== Page excerpt ==
[START]

As referenced within this Plan, the following words and phrases shall have the following meanings:

1.
“Actual Base Salary” means the annual rate of base salary payable to the Plan Participant as of the end of the Plan Year to which the annual incentive relates or, if earlier, at the time of the Plan Participant’s Termination of Employment.

2.
“Board” means the Board of Directors of the Company as constituted from time to time.

3.
“Code” means the Internal Revenue Code of 1986, as amended.

4.
“Disability” means the employee suffering a sickness, accident, or injury which has been determined by the carrier of any individual or group disability insurance policy covering the employee or if no such policy exists then by the Social Security Administration, to be a disability rendering the employee totally and permanently disabled. The employee must submit proof to the Plan Administrator of the carrier’s or Social Security Administration’s determination upon the request of the Plan Administrator.

5.
“Effective Date” means January 1, 2018.

6.
Plan Administrator” means the plan administrator described in Article VII.

7.
“Plan Participant” means any current employee of the Company that is designated by the Chief Executive Officer (“CEO”), and approved by the Board, as eligible to participate in this Plan. Newly-hired or newly-promoted employees must be designated by the CEO and approved by the Board to participate in the Plan. The CEO will recommend, and the Board will approve, the level of participation to which each employee will be eligible.

8.

[END]

== Given data ==
[START]

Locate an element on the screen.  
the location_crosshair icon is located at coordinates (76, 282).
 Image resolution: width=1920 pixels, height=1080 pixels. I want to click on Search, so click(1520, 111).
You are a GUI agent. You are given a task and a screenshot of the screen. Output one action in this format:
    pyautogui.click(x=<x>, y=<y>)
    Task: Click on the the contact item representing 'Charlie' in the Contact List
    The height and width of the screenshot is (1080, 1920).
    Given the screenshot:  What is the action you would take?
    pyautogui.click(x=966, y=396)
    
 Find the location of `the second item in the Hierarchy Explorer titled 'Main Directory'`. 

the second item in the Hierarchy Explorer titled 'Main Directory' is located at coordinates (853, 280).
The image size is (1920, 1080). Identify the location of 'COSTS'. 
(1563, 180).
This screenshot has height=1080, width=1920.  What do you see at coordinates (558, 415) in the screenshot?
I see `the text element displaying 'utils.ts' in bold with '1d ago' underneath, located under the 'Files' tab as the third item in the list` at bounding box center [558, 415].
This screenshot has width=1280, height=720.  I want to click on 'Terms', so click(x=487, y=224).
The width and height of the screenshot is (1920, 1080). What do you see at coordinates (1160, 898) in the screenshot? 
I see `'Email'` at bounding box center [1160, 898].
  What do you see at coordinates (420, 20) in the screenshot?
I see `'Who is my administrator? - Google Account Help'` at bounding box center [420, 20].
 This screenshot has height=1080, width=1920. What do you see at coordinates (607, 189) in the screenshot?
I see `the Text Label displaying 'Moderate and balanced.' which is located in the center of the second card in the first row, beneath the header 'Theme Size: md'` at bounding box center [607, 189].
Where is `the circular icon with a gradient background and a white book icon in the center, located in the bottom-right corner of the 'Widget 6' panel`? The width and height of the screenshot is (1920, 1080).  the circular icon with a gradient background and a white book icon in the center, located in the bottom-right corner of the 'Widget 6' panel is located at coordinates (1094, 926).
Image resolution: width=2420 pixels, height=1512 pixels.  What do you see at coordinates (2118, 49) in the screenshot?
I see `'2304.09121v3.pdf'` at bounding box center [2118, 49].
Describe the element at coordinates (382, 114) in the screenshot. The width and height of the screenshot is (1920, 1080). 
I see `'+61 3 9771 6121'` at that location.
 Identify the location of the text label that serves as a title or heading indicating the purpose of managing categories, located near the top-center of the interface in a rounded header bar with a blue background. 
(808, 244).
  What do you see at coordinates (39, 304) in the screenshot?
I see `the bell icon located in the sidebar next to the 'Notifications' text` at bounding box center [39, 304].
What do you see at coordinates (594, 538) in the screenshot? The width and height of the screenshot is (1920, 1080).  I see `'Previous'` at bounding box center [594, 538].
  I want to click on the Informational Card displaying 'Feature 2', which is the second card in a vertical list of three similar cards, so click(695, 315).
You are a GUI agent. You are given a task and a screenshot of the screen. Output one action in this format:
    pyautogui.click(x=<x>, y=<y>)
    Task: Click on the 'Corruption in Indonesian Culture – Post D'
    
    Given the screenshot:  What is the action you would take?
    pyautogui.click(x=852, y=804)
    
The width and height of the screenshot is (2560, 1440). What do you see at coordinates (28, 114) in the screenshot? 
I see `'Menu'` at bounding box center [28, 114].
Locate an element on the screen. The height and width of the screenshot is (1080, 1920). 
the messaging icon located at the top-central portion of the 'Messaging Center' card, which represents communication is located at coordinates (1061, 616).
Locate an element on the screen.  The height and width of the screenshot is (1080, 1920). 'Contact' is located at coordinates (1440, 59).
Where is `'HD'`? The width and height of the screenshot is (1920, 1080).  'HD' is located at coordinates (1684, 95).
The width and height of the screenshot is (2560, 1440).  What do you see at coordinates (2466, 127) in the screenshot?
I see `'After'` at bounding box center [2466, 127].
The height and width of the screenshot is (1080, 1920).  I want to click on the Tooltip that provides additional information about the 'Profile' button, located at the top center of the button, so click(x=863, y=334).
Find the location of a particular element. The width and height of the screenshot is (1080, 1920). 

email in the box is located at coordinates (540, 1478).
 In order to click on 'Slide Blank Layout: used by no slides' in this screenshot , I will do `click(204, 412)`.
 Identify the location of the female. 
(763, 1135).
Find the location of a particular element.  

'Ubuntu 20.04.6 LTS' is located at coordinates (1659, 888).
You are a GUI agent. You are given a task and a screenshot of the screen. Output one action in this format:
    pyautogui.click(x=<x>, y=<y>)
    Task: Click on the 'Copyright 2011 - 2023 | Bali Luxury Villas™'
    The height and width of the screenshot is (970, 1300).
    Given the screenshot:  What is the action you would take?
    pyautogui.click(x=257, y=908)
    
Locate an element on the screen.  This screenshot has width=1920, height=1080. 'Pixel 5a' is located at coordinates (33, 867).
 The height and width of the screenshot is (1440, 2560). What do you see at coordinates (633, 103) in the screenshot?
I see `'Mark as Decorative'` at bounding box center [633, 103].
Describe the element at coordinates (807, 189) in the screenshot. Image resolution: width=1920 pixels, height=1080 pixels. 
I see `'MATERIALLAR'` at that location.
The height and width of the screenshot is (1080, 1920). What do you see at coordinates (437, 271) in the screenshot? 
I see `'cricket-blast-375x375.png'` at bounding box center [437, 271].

[END]

== Work to do ==
A. Rewrite the rows from the beginning of the rows through the line containing "coordinates (853, 280).", substituting "Address Book" for "Contact List" and leaving everything else unchanged.
B. Resume the plan definitions text from its last line.

== Exercise answers ==
A.
Locate an element on the screen.  
the location_crosshair icon is located at coordinates (76, 282).
 Image resolution: width=1920 pixels, height=1080 pixels. I want to click on Search, so click(1520, 111).
You are a GUI agent. You are given a task and a screenshot of the screen. Output one action in this format:
    pyautogui.click(x=<x>, y=<y>)
    Task: Click on the the contact item representing 'Charlie' in the Address Book
    The height and width of the screenshot is (1080, 1920).
    Given the screenshot:  What is the action you would take?
    pyautogui.click(x=966, y=396)
    
 Find the location of `the second item in the Hierarchy Explorer titled 'Main Directory'`. 

the second item in the Hierarchy Explorer titled 'Main Directory' is located at coordinates (853, 280).

B.
“Plan Year” means the twelve month period commencing on January 1st and ending on December 31st of each calendar year. The initial Plan Year shall commence on the Effective Date.





9.
“Termination of Employment” means the Plan Participant ceases to be employed by the Company and its subsidiaries for any reason whatsoever (whether voluntary or involuntary). The Plan Participant will not be considered to have incurred a Termination of Employment if the Plan Participant is on an approved leave of absence with any legal or contractual right to return to employment.

I.
PLAN PURPOSE

The Plan is prospective in design with the utilization of a defined payout formula that is based upon the achievement of a combination of predetermined overall Company and other Plan Participant criteria. This Plan is designed to reward Plan Participants based on the achievement of financial and strategic goals as set forth annually by the Company. The Plan is further intended to reward Plan Participants for their performance while prudently managing risks associated with any activity associated with achievement of specific goals and objectives. Annual performance is important, but must be combined with long-term performance standards to ensure necessary safety and soundness for the Company and its shareholders.

The Plan will commence on the Effective Date.

II.
PARTICIPATION

Eligibility for participation in the Plan shall be limited to those employees whose responsibilities, in the judgment of the CEO and Board, have a significant bearing on the success and performance of the Company.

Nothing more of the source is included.